(WHAT THE EXERCISE ASKS) Each record below must be retyped exactly, with nothing left out.

Items listed in a dataset
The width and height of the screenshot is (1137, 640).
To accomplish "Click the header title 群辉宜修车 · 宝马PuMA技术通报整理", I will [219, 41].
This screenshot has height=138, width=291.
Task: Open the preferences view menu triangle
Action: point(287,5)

(TASK OUTPUT)
The width and height of the screenshot is (1137, 640).
To accomplish "Click the header title 群辉宜修车 · 宝马PuMA技术通报整理", I will [219, 41].
This screenshot has height=138, width=291.
Task: Open the preferences view menu triangle
Action: point(287,5)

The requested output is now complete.